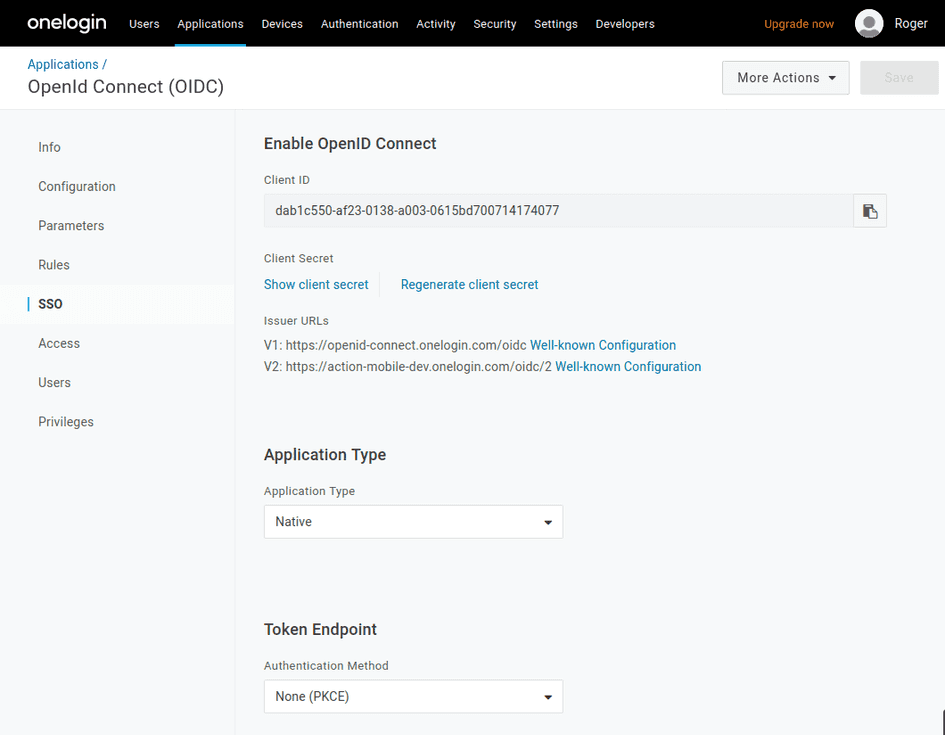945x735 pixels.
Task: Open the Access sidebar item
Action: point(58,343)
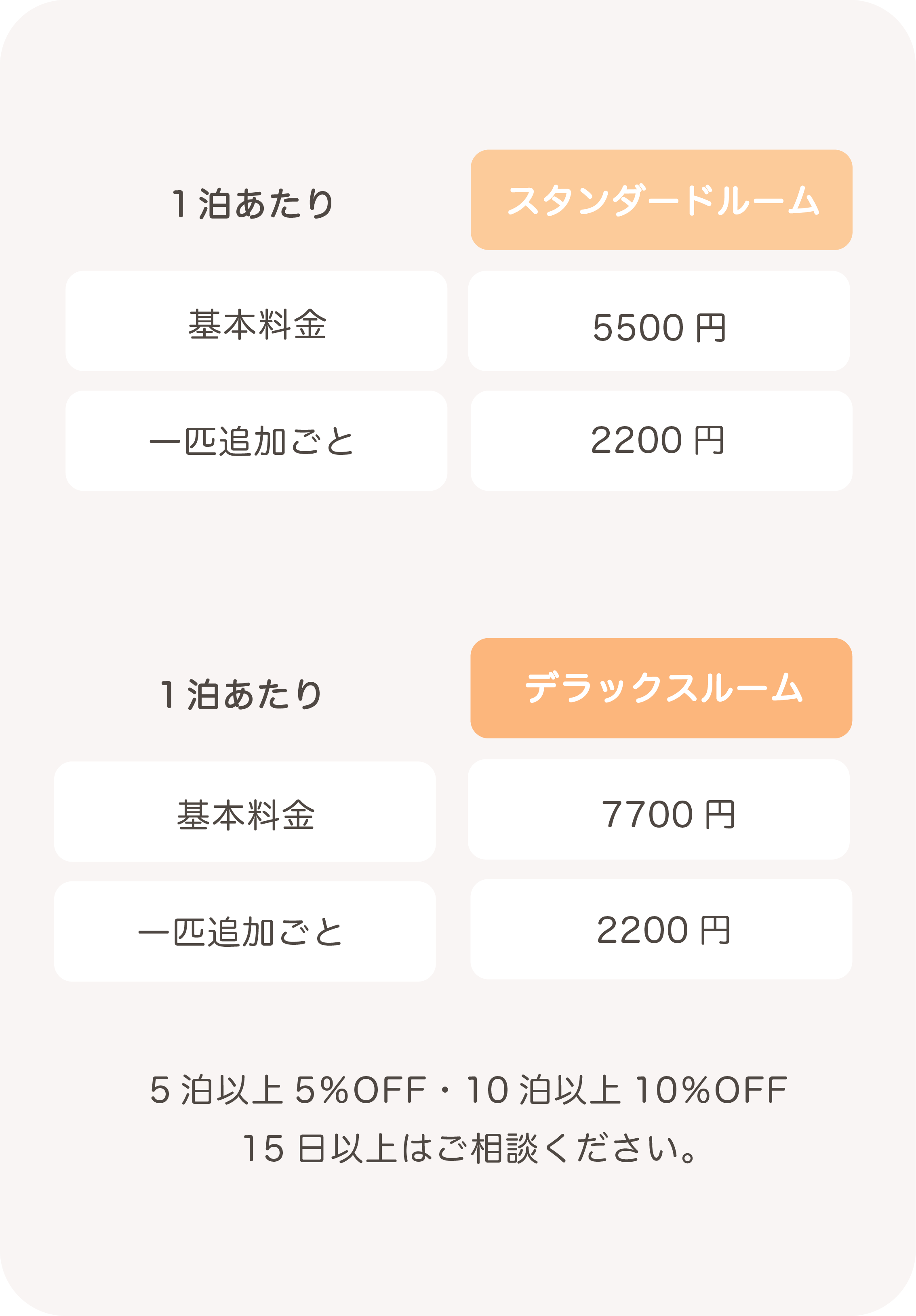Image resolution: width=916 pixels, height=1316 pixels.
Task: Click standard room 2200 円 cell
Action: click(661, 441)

+ + + + + + +

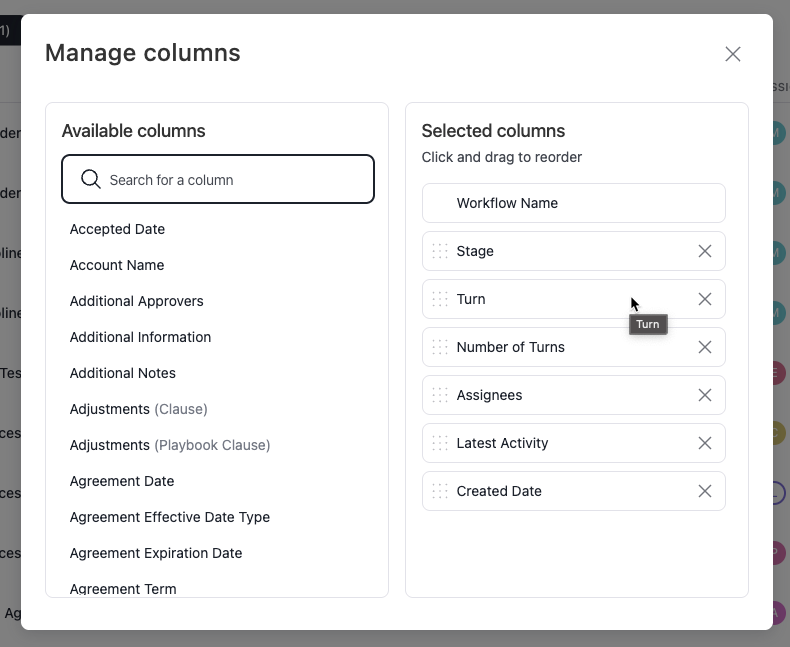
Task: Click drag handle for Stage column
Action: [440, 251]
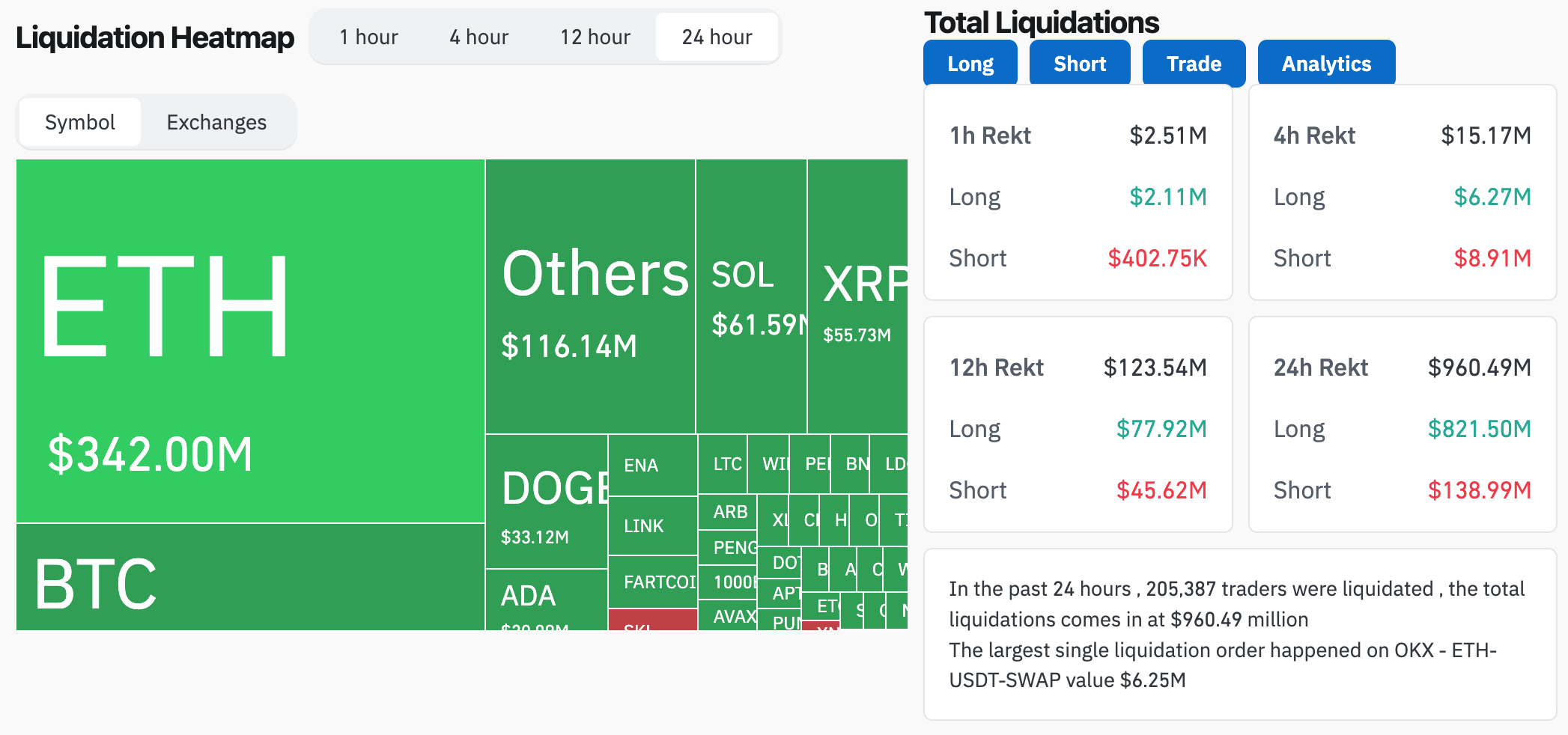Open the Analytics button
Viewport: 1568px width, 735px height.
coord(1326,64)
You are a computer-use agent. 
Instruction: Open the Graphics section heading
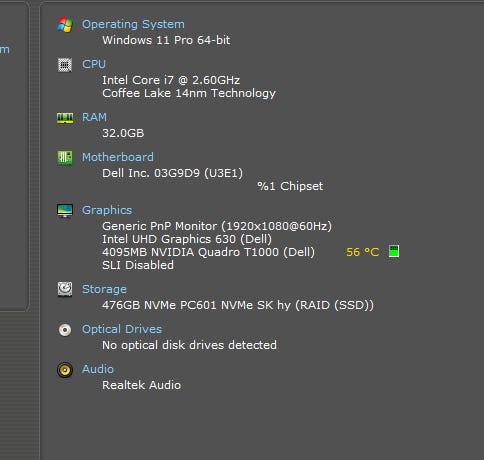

+ + + + + + +

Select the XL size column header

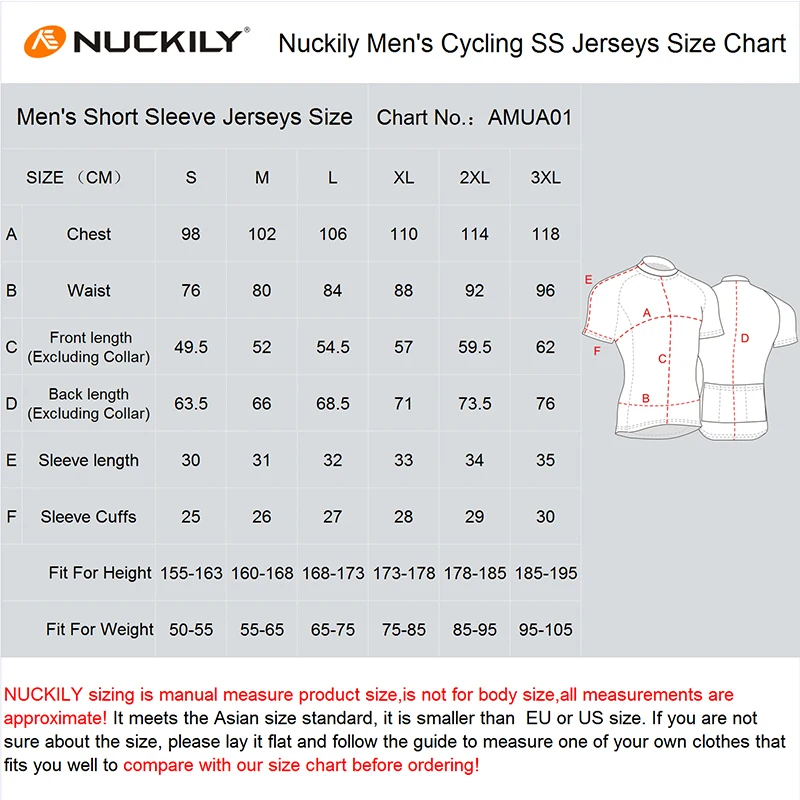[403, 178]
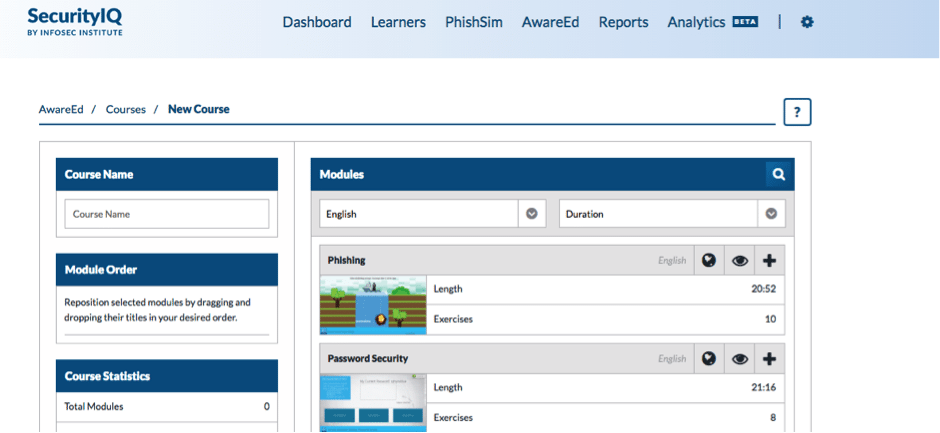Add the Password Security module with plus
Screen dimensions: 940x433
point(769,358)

+ + + + + + +

Task goal =>
Give back exactly the lines of the listing above that run from the line with "You are a computer-use agent." to the line with "Instruction: Open the", inclusive.

Written response =>
You are a computer-use agent. 
Instruction: Open the Graphics section heading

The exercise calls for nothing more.